Pakistan vows to take anti-Taliban operations to logical conclusion

May 25th, 2009 - 8:56 pm ICT by IANS  

Taliban Islamabad, May 25 (IANS) Pakistan Monday reiterated that the anti-Taliban operations being conducted in the country’s restive northwest would be taken to their logical conclusion, even as the military reported major successes in the militant’s Swat stronghold.
“The government had to resort to the army operation to establish its writ” after the Taliban violated a peace accord with the North West Frontier Province (NWFP) government, Gilani said while speaking to visiting US Senators Patrick Leahy, Mark Warner and Sheldon Whitehouse.

“The whole nation and all institutions of Pakistan were united in undertaking the military operation,” the prime minister added.

He also appealed to the US and world community to “do more” in helping Pakistan rehabilitate an estimated 2.5 billion civilians who have been uprooted by the military operations in Swat and two other districts of the NWFP.

The military said Monday the security forces had secured the Taliban stronghold of Malaam Jabba in Swat.

“After facing stiff resistance, the security Forces have secured Maalam Jabba, the stronghold of militant-terrorists in Swat,” an Inter-Services Public Relations (ISPR) statement said.

“Maalam Jabba, located on the main line of communications, connects Swat Valley with Mansehra. It was being used as a training centre and logistic base by terrorists,” the statement added.

With the operations in Mingora, Swat’s largest town, almost concluding, the security forces were now focusing on the town of Kabbal, “where militants have training facilities and fleeing militants from Mingora are gathering”, the statement said.

“Two important strongholds en route - Aligrama and Guljaba - have been secured. The security forces are facing stiff resistance,” the statement added.

When the security forces’ operations began April 26, the military estimated there were some 5,000 Taliban fighters in the Swat, Buner and Lower Dir districts. It now says that about half of these have fled the region, while some 1,100 have been killed but there is no independent conformation of this since the media has been barred from the area.

The military says casualties on its side have been relatively light with some 70 officers and soldiers losing their lives.

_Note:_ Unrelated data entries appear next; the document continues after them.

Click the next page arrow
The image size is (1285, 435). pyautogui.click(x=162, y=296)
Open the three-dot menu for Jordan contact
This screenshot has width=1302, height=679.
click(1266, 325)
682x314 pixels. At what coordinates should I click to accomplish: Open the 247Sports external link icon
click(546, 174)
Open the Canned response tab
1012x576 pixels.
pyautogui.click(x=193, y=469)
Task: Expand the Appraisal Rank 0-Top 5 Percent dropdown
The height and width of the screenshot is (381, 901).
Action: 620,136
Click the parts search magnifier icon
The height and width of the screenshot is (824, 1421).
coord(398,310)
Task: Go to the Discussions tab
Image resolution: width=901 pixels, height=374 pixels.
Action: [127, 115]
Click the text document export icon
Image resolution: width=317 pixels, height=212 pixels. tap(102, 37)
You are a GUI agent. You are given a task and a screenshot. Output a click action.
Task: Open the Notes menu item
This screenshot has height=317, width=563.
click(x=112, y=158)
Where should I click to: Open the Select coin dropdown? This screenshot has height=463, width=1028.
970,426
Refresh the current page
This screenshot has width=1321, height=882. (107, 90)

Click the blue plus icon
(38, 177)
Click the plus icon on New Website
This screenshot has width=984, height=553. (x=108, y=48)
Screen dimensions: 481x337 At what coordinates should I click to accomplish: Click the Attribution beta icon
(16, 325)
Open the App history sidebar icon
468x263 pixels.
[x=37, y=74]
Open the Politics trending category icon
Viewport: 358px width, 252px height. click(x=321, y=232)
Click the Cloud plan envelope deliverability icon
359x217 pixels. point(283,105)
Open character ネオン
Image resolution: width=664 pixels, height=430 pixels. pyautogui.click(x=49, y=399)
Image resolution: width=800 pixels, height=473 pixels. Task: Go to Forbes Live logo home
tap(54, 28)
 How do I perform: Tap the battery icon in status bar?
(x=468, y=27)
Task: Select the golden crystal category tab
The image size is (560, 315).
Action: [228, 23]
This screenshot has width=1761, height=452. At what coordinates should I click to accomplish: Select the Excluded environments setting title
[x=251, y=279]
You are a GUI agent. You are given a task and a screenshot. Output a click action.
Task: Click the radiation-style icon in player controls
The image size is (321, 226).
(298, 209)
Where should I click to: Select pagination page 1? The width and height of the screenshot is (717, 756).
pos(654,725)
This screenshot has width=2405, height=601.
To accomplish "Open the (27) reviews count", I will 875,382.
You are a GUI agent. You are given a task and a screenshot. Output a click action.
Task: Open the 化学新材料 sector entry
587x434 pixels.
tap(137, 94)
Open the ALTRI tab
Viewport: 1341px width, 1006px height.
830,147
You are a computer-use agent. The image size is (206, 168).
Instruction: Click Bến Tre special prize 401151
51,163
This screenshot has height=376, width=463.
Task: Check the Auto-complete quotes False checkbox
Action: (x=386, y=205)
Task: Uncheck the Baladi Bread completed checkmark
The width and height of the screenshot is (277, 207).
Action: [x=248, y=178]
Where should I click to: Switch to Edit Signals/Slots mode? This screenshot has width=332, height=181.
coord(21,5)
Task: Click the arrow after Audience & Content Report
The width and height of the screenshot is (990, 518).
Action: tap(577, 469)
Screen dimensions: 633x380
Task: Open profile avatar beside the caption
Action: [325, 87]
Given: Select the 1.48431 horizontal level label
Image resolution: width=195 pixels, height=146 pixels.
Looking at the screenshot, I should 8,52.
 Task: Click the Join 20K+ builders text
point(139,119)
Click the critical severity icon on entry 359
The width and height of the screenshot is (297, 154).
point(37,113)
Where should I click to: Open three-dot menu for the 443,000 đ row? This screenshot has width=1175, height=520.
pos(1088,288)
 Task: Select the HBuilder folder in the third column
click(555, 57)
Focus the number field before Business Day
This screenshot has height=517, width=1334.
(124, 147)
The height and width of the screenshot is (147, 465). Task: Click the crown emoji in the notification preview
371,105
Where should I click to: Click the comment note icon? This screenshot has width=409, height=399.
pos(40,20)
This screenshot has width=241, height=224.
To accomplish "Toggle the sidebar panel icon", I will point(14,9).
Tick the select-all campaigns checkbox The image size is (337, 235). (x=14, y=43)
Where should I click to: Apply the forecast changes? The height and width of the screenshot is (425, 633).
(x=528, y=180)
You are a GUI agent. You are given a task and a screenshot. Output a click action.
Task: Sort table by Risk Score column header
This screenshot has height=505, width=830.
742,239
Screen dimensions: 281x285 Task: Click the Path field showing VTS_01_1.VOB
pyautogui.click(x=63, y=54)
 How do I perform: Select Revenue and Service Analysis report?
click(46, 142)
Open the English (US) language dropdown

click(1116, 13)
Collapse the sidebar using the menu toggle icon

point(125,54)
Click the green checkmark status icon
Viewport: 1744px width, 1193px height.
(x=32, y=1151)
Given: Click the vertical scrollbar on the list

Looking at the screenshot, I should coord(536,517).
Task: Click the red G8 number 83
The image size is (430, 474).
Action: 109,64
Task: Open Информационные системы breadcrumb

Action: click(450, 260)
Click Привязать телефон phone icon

The military went into action after the Taliban violated a controversial peace accord with the NWFP and moved south from their Swat headquarters to occupy Buner, which is just 100 km from Islamabad.

The operations had begun in Lower Dir, the home district of Taliban-backed radical cleric Sufi Mohammad, who had brokered the peace deal, and then spread to Buner and Swat.

The military operations have triggered the largest and swiftest refugee exodus anywhere in the world in recent times, the United Nations High Commissioner for Refugees (UNHCR) says.

The social welfare department of the NWFP government says it has registered 1.45 million refugees at its 22 relief camps but the actual number could be as high as 2.5 million as many of the displaced persons could be staying with friends and relatives.

UN High Commissioner for Refugees Antonio Guterres, who met some of displaced people during a three-day visit to Pakistan earlier this month, has called for urgent and massive international help from governments and other donors for those left homeless by fighting.

On Friday, the UN office in Islamabad $543 million would be required for the rehabilitation of the displaced people. A day earlier, Pakistan had won pledges of $244 million at a donors conference in Islamabad.